Holding perkebunan dan holding semen sebagai contohnya. Sebelum PT Perkebunan Nusantara (PTPN) digabung dalam holding, mereka masih meraup untung hingga Rp250 miliar.
"2016 lalu holding perkebunan rugi Rp2 trilun, padahal sebelum di-holding untung Rp250 miliar. Tak hanya rugi, utang holding perkebunan juga meningkat menjadi Rp60,2 triliun pada 2016," seru Anggota Komisi VI DPR Bambang Haryo kala membeberkan bukti-bukti 'nasib' holding perusahaan BUMN terdahulu di Jakarta, Sabtu, 9 Desember 2017.
Secara operasi, holding perkebunan juga merosot. Salah satu indikatornya adalah produksi gula nasional yang sebelum holding mencapai 2,5 juta ton dengan impor gula sebanyak 2,2 juta ton.

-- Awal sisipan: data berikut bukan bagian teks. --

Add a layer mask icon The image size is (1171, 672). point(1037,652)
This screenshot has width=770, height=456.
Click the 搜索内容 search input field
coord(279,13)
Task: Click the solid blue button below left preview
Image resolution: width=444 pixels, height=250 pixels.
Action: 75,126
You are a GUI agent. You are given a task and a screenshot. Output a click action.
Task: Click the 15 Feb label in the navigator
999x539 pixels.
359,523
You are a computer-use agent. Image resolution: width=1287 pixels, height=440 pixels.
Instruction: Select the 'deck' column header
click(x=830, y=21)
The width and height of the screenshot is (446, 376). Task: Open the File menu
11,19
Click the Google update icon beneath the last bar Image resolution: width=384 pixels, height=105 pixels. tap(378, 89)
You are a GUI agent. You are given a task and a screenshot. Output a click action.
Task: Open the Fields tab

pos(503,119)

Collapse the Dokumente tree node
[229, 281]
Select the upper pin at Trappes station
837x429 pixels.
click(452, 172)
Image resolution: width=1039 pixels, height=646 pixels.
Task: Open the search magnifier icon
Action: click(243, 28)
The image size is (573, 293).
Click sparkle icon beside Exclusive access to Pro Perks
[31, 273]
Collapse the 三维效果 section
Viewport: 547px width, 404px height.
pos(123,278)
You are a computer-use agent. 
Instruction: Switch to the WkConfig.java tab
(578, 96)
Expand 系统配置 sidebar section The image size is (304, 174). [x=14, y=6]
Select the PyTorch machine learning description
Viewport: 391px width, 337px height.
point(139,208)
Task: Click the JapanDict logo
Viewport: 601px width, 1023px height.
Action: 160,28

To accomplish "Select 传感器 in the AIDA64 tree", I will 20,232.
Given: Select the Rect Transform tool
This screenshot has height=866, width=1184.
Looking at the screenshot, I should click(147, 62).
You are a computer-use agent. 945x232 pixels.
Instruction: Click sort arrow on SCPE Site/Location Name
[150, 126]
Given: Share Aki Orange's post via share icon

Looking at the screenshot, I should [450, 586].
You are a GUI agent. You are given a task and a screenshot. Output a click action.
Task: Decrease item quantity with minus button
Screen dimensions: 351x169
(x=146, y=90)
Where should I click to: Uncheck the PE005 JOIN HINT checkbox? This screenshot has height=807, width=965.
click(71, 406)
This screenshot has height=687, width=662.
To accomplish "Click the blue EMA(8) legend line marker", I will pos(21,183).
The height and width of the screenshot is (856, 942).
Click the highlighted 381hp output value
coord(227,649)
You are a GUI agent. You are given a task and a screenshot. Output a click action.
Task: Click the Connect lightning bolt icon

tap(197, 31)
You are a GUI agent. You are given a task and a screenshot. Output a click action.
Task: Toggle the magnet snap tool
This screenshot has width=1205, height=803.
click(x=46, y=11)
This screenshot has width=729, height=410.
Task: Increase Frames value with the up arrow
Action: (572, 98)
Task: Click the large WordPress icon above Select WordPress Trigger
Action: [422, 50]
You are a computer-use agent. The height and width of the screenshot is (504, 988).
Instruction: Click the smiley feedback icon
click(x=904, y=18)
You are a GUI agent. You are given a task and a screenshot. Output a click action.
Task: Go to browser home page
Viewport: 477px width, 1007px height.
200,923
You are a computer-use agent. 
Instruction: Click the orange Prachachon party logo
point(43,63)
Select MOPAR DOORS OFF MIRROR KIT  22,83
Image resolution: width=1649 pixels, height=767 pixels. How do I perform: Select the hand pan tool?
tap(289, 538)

"Saat ini produksi gula bukannya meningkat malah menurun. 2016 produksi gula nasional kita hanya 2,2 juta ton dengan impor meningkat jadi tiga juta ton," papar dia.
Setali tiga uang dengan nasib holding semen. Pada 2012 penguasaan pasar domestik atau market share BUMN semen mencapai 48 persen, sayang, usai di-holding malah menukik drastis karena hanya tersisa 21 persen.
"Kami mempertanyakan, apa sebenarnya manfaat pemerintah membentuk holding BUMN? Karena BUMN yang ada saat ini sudah di-holding bukannya membaik kinerjanya, tapi malah terpuruk," ketus Bambang.
Maka itu dia meminta Presiden Joko Widodo memerintahkan Menteri BUMN Rini Soemarno untuk meninjau ulang holding BUMN, baik yang sudah terbentuk maupun yang akan dibentuk.
"Kita mengingatkan Presiden Joko Widodo, jangan sampai salah memutuskan pembentukan holding BUMN ini," harapnya.
Rencananya Kementerian BUMN ingin membentuk enam holding company yakni holding pertambangan, migas, jasa keuangan, dan tiga sektor lainnya yang masih digodok. Holding pertambangan sudah matang, kini holding sektor minyak dan gas (migas) yang tengah digodok.